━━━━━ Information

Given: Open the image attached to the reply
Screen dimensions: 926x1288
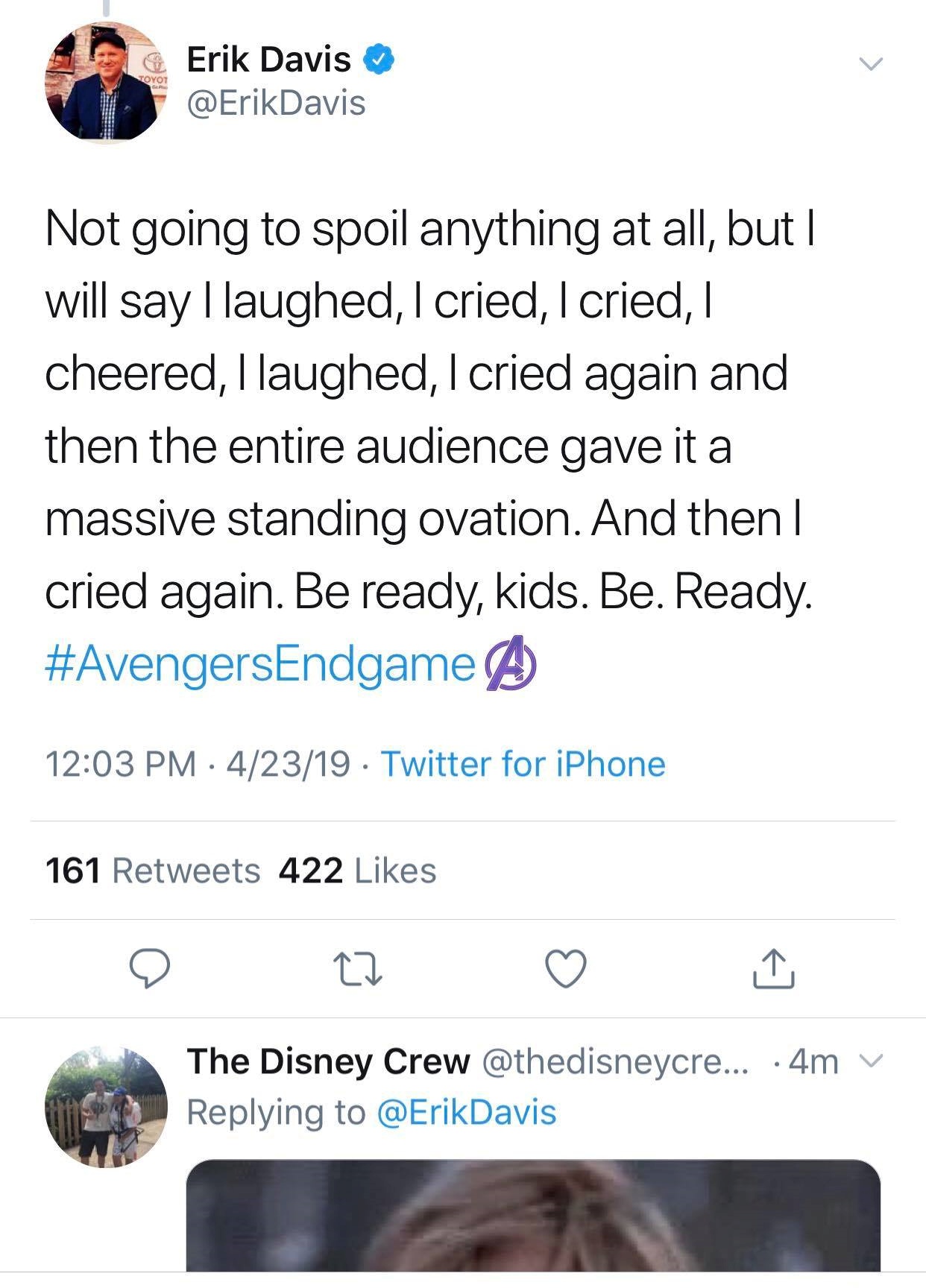Looking at the screenshot, I should (x=533, y=1215).
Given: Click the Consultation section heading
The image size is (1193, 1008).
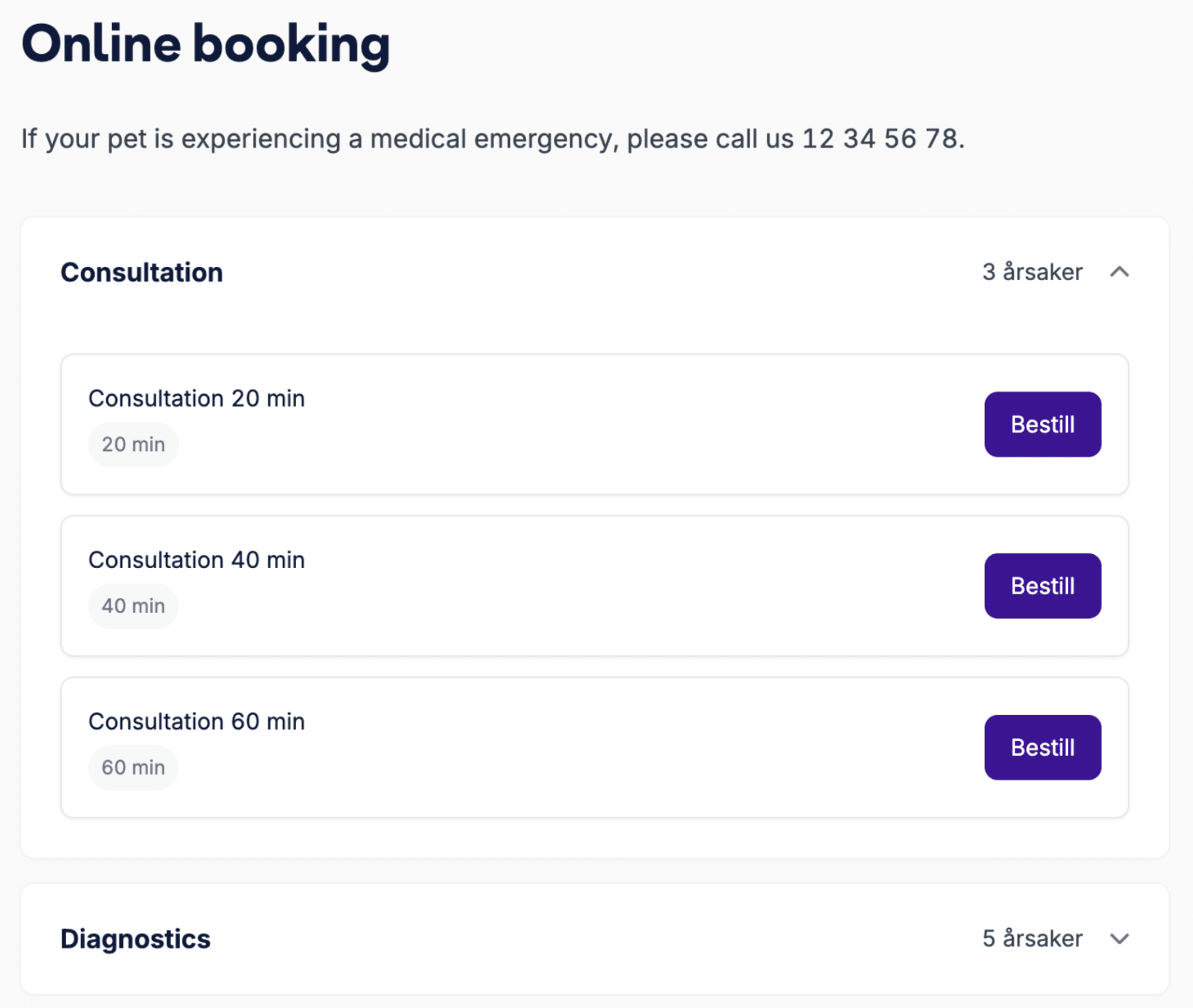Looking at the screenshot, I should 141,272.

━━━━━━━━━━

What you need to do |
If a record holds a picture, drop the picture and return the rest of it exactly.

Answer section |
Given: Open the image attached to the reply
Screen dimensions: 926x1288
Looking at the screenshot, I should (x=533, y=1215).
Given: Click the Consultation section heading
The image size is (1193, 1008).
Looking at the screenshot, I should 141,272.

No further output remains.